[Instruction]: Can you echo the data verbatim, beginning at its very first line and stopping after the line that contains "Action: click(423, 238)"?

[Records for processing]:
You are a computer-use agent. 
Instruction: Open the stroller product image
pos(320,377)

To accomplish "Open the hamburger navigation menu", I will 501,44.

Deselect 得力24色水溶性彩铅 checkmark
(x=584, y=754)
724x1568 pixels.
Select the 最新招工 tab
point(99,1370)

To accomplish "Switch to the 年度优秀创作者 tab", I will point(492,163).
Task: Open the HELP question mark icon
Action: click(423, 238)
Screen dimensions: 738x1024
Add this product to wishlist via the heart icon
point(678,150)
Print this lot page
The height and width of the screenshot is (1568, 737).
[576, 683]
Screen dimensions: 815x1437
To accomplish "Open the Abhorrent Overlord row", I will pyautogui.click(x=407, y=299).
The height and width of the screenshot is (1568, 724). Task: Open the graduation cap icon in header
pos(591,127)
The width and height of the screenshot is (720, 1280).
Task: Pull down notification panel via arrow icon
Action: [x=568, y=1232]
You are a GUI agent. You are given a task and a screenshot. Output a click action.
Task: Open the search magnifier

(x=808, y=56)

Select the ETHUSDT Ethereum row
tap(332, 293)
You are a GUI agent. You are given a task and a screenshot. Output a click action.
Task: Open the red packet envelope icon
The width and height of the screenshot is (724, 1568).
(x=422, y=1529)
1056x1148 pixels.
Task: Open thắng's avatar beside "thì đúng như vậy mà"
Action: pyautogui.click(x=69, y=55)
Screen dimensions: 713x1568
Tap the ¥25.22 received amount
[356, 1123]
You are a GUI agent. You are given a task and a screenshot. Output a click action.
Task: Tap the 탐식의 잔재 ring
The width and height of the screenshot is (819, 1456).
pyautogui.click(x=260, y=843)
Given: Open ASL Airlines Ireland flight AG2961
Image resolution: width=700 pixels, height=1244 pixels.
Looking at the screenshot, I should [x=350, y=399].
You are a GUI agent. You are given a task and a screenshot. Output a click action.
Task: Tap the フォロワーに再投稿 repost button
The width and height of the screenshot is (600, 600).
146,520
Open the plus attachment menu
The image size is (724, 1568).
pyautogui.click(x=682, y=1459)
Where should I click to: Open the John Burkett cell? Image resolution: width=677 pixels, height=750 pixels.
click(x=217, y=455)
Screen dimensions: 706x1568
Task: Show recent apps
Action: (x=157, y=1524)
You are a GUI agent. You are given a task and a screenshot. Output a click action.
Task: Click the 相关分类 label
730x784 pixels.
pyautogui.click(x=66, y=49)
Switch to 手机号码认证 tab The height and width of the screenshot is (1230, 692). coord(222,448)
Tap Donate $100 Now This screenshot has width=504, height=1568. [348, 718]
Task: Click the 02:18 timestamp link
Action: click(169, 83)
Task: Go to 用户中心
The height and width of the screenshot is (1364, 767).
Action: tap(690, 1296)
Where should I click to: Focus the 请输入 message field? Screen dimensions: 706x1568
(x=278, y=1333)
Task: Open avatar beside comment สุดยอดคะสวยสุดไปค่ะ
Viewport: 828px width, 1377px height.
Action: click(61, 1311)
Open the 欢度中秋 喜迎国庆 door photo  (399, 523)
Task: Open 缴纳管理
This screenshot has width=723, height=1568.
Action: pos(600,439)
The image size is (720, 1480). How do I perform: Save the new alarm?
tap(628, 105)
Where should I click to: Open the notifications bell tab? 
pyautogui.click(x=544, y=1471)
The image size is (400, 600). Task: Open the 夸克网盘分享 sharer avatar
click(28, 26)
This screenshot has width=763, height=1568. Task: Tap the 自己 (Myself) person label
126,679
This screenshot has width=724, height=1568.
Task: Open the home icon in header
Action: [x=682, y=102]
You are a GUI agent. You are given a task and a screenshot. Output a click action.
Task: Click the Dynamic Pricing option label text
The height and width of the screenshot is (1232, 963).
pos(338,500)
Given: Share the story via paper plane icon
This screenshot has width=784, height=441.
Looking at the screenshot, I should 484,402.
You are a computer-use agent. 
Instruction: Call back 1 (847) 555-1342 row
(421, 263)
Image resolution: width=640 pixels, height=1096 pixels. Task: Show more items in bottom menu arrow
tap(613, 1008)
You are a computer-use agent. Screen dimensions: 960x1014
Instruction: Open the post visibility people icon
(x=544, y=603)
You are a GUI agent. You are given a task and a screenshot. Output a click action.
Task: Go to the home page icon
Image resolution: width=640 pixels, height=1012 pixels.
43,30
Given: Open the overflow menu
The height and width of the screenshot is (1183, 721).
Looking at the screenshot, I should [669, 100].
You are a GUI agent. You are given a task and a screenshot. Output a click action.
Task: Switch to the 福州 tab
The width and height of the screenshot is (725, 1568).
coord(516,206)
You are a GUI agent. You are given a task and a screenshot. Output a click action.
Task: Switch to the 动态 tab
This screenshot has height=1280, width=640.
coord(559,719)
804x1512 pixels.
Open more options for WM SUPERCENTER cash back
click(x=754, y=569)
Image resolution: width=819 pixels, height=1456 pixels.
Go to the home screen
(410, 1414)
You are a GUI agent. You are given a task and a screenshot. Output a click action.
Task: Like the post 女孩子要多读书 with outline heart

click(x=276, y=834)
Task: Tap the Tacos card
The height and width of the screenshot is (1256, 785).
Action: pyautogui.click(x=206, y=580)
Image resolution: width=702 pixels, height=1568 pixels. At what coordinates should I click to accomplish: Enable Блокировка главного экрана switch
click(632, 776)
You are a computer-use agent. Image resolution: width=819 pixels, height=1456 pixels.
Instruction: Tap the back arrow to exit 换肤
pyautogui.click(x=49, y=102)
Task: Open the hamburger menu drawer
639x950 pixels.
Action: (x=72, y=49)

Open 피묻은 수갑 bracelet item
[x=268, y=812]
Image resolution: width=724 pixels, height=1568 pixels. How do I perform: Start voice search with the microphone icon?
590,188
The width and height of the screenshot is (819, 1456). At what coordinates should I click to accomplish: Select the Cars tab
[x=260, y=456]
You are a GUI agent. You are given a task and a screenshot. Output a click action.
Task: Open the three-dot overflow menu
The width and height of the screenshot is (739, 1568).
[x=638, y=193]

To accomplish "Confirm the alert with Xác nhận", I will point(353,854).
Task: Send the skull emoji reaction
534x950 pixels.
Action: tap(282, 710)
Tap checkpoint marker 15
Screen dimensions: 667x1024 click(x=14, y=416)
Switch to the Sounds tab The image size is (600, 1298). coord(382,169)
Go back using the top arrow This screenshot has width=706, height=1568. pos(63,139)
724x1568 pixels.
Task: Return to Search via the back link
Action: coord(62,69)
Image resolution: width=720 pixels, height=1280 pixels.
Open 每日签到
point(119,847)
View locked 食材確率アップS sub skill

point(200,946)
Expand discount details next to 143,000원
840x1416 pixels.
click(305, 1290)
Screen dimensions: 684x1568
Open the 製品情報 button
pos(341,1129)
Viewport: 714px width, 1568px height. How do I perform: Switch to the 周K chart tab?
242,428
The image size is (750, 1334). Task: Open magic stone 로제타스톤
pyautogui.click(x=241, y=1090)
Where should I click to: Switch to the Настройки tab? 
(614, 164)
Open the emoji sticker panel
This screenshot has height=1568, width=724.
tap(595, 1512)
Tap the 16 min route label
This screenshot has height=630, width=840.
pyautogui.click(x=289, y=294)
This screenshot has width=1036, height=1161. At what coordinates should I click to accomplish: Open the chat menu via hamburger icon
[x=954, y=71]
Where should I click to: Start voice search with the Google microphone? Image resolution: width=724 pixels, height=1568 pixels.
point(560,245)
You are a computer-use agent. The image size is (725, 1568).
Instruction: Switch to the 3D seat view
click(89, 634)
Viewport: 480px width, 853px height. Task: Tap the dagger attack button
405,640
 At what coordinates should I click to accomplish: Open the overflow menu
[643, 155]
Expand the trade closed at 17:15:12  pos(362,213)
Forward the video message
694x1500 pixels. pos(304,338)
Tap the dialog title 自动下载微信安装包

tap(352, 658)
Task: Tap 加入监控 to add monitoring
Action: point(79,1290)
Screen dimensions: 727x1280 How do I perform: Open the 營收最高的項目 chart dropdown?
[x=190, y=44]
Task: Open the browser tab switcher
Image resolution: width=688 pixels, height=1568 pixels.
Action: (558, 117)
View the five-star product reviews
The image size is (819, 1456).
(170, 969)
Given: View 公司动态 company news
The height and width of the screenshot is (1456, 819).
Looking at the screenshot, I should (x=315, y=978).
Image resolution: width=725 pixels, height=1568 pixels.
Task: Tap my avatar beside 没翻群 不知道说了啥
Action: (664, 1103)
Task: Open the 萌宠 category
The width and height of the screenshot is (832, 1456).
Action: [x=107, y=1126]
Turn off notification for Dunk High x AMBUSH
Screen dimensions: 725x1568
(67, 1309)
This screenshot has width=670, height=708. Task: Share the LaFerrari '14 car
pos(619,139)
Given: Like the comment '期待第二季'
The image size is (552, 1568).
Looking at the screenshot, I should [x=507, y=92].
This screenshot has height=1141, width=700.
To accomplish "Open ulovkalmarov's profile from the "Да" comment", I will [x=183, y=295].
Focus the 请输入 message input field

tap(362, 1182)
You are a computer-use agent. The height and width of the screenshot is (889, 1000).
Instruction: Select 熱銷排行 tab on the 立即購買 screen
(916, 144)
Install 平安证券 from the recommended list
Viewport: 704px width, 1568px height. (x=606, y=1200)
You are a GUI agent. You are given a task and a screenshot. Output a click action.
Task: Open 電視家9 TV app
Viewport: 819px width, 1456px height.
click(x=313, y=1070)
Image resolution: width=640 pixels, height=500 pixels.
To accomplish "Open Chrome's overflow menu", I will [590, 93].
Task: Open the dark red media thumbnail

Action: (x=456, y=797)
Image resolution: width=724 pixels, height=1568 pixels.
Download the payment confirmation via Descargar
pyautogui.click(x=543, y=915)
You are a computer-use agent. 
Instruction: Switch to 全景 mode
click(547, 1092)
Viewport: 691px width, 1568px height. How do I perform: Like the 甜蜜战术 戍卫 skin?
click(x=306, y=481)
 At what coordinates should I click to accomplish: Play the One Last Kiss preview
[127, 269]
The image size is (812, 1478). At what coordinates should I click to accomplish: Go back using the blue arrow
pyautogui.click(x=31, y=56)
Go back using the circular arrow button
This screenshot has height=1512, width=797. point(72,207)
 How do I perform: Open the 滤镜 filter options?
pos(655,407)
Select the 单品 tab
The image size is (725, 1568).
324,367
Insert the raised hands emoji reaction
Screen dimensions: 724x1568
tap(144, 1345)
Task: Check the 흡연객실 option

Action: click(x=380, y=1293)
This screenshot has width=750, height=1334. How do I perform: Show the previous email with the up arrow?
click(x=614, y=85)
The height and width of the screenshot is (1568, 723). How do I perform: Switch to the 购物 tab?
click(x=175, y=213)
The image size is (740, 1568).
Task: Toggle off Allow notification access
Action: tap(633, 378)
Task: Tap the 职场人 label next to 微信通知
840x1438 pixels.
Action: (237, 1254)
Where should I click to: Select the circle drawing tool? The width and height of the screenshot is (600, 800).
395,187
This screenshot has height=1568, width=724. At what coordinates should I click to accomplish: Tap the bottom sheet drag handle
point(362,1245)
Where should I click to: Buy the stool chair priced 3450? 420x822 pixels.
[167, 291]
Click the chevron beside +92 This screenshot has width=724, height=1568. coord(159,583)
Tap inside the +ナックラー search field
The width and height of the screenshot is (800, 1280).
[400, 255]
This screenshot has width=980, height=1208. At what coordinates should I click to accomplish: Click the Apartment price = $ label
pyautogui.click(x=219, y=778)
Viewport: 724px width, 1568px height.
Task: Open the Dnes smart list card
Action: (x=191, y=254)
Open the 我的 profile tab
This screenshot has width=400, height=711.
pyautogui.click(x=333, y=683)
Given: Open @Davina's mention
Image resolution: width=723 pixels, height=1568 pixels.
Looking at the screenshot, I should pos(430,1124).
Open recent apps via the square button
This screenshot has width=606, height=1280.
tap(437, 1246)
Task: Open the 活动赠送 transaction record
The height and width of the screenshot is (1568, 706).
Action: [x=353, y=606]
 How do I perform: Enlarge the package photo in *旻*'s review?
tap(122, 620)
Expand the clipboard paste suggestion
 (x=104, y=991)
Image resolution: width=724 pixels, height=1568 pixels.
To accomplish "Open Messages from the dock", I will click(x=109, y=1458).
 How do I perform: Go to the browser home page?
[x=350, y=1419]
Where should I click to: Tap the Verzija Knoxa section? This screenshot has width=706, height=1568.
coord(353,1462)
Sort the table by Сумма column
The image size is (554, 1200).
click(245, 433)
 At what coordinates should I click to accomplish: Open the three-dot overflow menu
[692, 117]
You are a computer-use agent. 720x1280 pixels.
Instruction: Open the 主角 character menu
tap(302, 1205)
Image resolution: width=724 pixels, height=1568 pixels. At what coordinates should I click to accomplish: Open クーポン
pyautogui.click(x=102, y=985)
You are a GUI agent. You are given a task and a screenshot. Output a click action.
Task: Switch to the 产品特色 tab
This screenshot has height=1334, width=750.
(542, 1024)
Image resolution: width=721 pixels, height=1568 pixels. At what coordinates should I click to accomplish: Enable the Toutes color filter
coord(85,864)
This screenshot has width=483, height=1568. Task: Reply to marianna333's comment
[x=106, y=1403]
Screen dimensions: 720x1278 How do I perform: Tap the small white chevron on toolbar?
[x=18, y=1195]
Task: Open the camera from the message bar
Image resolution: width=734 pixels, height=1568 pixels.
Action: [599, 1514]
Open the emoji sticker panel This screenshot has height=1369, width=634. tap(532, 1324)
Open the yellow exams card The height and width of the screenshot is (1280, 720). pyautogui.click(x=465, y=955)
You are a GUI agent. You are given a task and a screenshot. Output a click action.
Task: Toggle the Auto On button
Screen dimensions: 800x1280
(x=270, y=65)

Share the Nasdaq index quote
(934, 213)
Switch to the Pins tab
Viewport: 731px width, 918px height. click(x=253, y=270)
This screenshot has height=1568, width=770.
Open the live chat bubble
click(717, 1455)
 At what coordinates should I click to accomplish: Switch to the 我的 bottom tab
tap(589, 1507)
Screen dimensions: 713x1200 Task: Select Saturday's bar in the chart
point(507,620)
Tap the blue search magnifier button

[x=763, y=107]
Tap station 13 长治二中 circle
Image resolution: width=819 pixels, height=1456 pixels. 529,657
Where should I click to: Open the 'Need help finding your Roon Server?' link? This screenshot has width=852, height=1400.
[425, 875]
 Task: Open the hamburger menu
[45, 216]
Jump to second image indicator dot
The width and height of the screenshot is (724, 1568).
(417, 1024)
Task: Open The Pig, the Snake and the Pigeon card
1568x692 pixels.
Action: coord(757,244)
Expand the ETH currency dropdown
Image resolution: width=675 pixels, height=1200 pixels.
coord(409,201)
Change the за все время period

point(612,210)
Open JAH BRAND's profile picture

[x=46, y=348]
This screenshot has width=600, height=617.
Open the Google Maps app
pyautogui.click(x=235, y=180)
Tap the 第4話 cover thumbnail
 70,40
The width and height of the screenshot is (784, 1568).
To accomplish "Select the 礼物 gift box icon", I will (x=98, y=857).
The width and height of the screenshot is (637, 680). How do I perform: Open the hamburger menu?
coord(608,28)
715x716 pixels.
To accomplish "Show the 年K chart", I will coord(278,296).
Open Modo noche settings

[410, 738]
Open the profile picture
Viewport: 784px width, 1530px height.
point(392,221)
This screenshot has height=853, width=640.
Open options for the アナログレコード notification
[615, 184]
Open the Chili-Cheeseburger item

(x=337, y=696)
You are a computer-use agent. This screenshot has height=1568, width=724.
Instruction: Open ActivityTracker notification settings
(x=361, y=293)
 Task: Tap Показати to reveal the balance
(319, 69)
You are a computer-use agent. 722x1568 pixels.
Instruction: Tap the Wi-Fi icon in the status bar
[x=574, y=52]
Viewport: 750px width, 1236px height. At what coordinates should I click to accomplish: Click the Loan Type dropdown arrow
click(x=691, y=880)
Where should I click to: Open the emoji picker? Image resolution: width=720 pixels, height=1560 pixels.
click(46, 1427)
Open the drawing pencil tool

[Response below]:
You are a computer-use agent. 
Instruction: Open the stroller product image
pos(320,377)

To accomplish "Open the hamburger navigation menu", I will 501,44.

Deselect 得力24色水溶性彩铅 checkmark
(x=584, y=754)
724x1568 pixels.
Select the 最新招工 tab
point(99,1370)

To accomplish "Switch to the 年度优秀创作者 tab", I will point(492,163).
Task: Open the HELP question mark icon
Action: click(423, 238)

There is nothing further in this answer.